(Saved entries)
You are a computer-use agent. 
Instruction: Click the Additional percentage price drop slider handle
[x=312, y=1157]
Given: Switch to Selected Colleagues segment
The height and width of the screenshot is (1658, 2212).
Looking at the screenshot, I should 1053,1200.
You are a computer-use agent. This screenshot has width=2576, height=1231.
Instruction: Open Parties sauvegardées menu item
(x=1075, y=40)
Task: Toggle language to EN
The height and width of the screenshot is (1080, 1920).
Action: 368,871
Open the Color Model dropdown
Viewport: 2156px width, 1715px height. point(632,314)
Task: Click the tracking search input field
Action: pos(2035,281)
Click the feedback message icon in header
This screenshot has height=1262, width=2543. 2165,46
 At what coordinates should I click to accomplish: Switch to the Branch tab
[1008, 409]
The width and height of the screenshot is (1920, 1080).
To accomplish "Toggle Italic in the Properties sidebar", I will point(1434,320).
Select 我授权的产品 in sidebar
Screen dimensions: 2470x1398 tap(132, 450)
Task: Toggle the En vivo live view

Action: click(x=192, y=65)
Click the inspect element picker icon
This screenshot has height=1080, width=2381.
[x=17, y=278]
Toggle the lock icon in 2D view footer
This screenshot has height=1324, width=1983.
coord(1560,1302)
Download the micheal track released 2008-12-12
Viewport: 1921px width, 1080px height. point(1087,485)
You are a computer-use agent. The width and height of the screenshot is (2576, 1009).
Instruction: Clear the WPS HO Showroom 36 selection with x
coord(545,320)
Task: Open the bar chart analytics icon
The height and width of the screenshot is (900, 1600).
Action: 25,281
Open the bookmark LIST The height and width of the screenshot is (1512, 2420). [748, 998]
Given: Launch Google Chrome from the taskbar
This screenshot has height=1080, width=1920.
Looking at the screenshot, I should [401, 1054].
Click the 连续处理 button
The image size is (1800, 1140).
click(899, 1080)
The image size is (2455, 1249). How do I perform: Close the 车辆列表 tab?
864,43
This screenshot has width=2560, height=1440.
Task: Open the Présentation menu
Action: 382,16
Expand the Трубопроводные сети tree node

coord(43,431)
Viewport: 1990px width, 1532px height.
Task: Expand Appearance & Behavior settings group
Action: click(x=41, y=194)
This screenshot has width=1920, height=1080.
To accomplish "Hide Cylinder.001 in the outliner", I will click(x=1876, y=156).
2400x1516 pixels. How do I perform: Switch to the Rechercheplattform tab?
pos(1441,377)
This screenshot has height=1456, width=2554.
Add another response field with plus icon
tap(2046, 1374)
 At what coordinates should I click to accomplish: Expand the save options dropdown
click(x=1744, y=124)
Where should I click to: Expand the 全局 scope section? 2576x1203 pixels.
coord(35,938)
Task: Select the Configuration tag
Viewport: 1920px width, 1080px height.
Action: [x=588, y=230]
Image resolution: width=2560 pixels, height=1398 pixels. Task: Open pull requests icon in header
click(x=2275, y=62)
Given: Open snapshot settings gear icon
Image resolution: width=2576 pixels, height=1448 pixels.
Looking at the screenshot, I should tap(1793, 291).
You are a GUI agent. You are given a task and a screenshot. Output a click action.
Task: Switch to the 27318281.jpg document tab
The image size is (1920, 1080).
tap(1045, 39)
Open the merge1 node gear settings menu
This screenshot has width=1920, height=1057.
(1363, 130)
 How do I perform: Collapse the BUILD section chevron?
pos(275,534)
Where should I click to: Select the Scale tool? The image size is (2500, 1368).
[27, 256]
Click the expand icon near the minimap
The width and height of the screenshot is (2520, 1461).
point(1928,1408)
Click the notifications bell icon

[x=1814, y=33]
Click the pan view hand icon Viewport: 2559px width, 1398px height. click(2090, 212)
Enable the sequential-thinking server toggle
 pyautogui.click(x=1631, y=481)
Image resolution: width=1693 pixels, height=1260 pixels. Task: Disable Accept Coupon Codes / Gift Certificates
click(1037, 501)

WORK INSTRUCTION :: Exactly as given, repeat each line above.

EXPECTED OUTPUT ::
You are a computer-use agent. 
Instruction: Click the Additional percentage price drop slider handle
[x=312, y=1157]
Given: Switch to Selected Colleagues segment
The height and width of the screenshot is (1658, 2212).
Looking at the screenshot, I should 1053,1200.
You are a computer-use agent. This screenshot has width=2576, height=1231.
Instruction: Open Parties sauvegardées menu item
(x=1075, y=40)
Task: Toggle language to EN
The height and width of the screenshot is (1080, 1920).
Action: 368,871
Open the Color Model dropdown
Viewport: 2156px width, 1715px height. point(632,314)
Task: Click the tracking search input field
Action: pos(2035,281)
Click the feedback message icon in header
This screenshot has height=1262, width=2543. 2165,46
 At what coordinates should I click to accomplish: Switch to the Branch tab
[1008, 409]
The width and height of the screenshot is (1920, 1080).
To accomplish "Toggle Italic in the Properties sidebar", I will point(1434,320).
Select 我授权的产品 in sidebar
Screen dimensions: 2470x1398 tap(132, 450)
Task: Toggle the En vivo live view

Action: click(x=192, y=65)
Click the inspect element picker icon
This screenshot has height=1080, width=2381.
[x=17, y=278]
Toggle the lock icon in 2D view footer
This screenshot has height=1324, width=1983.
coord(1560,1302)
Download the micheal track released 2008-12-12
Viewport: 1921px width, 1080px height. point(1087,485)
You are a computer-use agent. The width and height of the screenshot is (2576, 1009).
Instruction: Clear the WPS HO Showroom 36 selection with x
coord(545,320)
Task: Open the bar chart analytics icon
The height and width of the screenshot is (900, 1600).
Action: 25,281
Open the bookmark LIST The height and width of the screenshot is (1512, 2420). [748, 998]
Given: Launch Google Chrome from the taskbar
This screenshot has height=1080, width=1920.
Looking at the screenshot, I should [401, 1054].
Click the 连续处理 button
The image size is (1800, 1140).
click(899, 1080)
The image size is (2455, 1249). How do I perform: Close the 车辆列表 tab?
864,43
This screenshot has width=2560, height=1440.
Task: Open the Présentation menu
Action: 382,16
Expand the Трубопроводные сети tree node

coord(43,431)
Viewport: 1990px width, 1532px height.
Task: Expand Appearance & Behavior settings group
Action: click(x=41, y=194)
This screenshot has width=1920, height=1080.
To accomplish "Hide Cylinder.001 in the outliner", I will click(x=1876, y=156).
2400x1516 pixels. How do I perform: Switch to the Rechercheplattform tab?
pos(1441,377)
This screenshot has height=1456, width=2554.
Add another response field with plus icon
tap(2046, 1374)
 At what coordinates should I click to accomplish: Expand the save options dropdown
click(x=1744, y=124)
Where should I click to: Expand the 全局 scope section? 2576x1203 pixels.
coord(35,938)
Task: Select the Configuration tag
Viewport: 1920px width, 1080px height.
Action: [x=588, y=230]
Image resolution: width=2560 pixels, height=1398 pixels. Task: Open pull requests icon in header
click(x=2275, y=62)
Given: Open snapshot settings gear icon
Image resolution: width=2576 pixels, height=1448 pixels.
Looking at the screenshot, I should tap(1793, 291).
You are a GUI agent. You are given a task and a screenshot. Output a click action.
Task: Switch to the 27318281.jpg document tab
The image size is (1920, 1080).
tap(1045, 39)
Open the merge1 node gear settings menu
This screenshot has width=1920, height=1057.
(1363, 130)
 How do I perform: Collapse the BUILD section chevron?
pos(275,534)
Where should I click to: Select the Scale tool? The image size is (2500, 1368).
[27, 256]
Click the expand icon near the minimap
The width and height of the screenshot is (2520, 1461).
point(1928,1408)
Click the notifications bell icon

[x=1814, y=33]
Click the pan view hand icon Viewport: 2559px width, 1398px height. click(2090, 212)
Enable the sequential-thinking server toggle
 pyautogui.click(x=1631, y=481)
Image resolution: width=1693 pixels, height=1260 pixels. Task: Disable Accept Coupon Codes / Gift Certificates
click(1037, 501)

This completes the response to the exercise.